You might be willing to spill your life’s blood into something and be enraged
that the company you produce it for doesn’t appreciate it, but at the end of
the day, that’s how the rest of the world sees it. You spend your life into
something that the rest of us only watch or enjoy if we have the time to see it
and if we are willing to pay for it. The fact that you are receiving so little
for it in residuals isn’t because the company is cheating you; it’s because in
reality, that’s how many people are watching it. The bubble you live in makes
you think are essential and vital to the world. The reality has always been
much more different than that.
So the question
I ask it: was it worth it? You went on strike for months, hurting an industry
that was already financially shaky. In doing so, you hurt the livelihoods of
hundreds of thousands of lower—paid workers who depending on your shows their
income and no doubt did damage to their families. And for all of that effort,
you’re literally only getting pennies more. You can try to blame this on the
corporate CEO or the executives but it’s not really their fault.

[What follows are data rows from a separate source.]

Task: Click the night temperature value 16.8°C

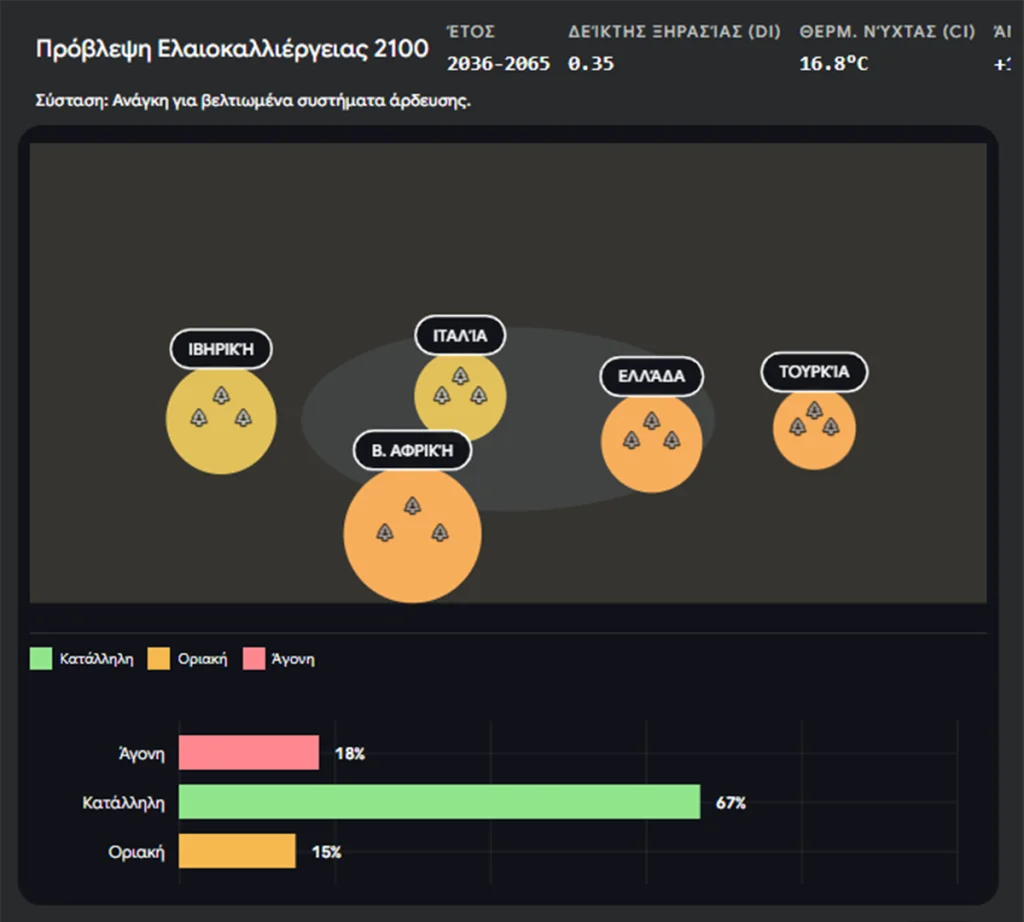Action: pyautogui.click(x=834, y=63)
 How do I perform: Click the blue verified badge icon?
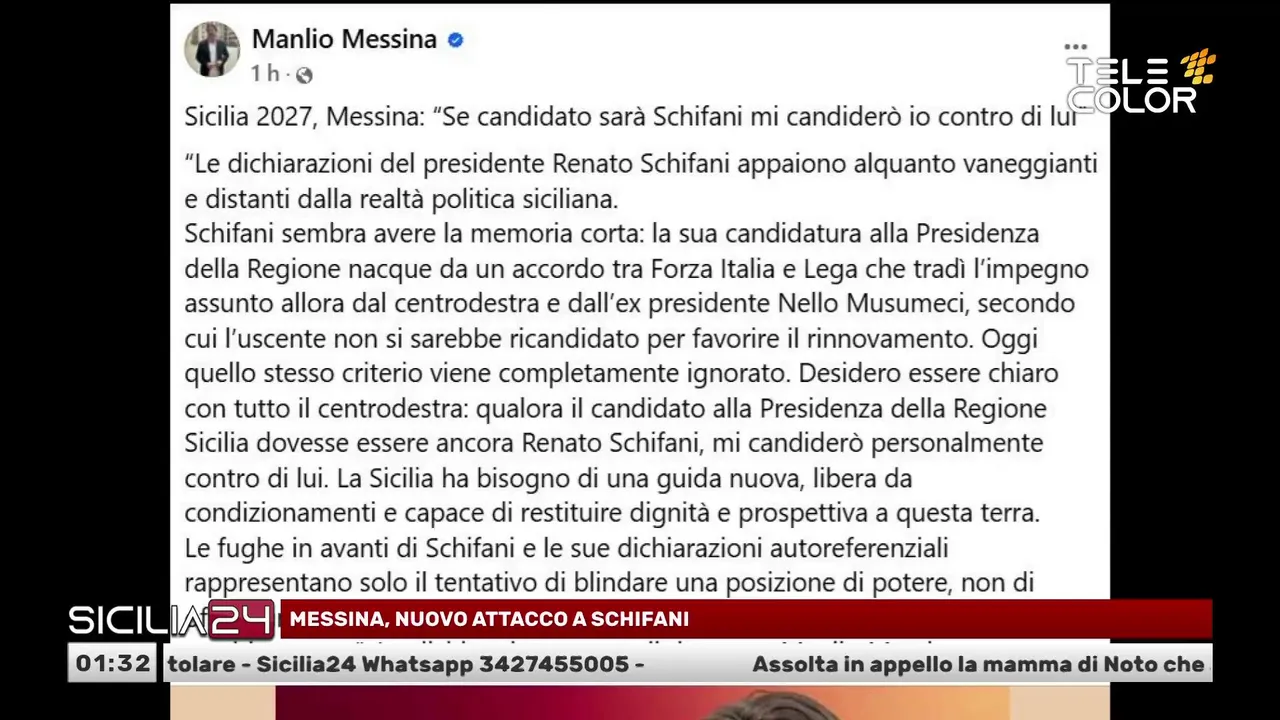[455, 40]
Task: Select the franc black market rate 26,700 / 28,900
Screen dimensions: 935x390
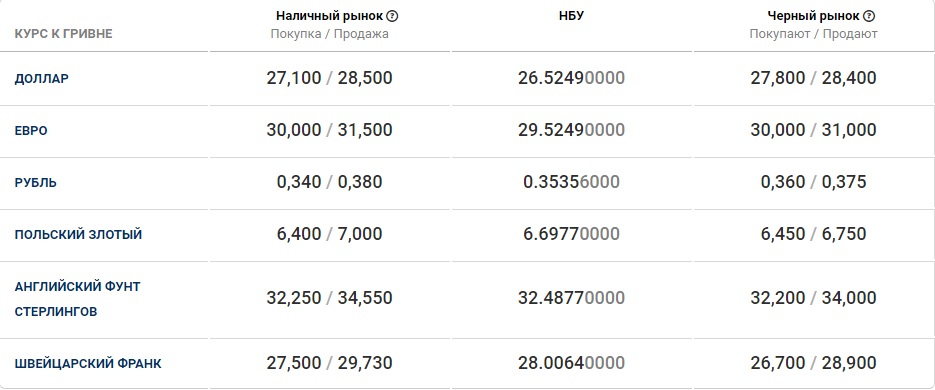Action: pos(813,363)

It’s because you
believed your own media, stayed in your own bubble and truly thought that what
you created mattered. The villain of this story was always going to be a public
that wants to be entertained but wants to pay as little as possible. The public
that is cutting its cord to cable, doesn’t want to subscribe to streaming
services and doesn’t even want to buy televisions any more. I realize that you
couldn’t blame them in public because without them, you’re just a bunch of people
who emote in front of cameras or write words for those people and you can’t
afford to lose them. But I think you have to accept that what they think and do
and pay for matters a lot more to your wellbeing than what you do will ever
truly matter to them. They survived when you went on strike this time. The next
time you chose to do so, your industry might not.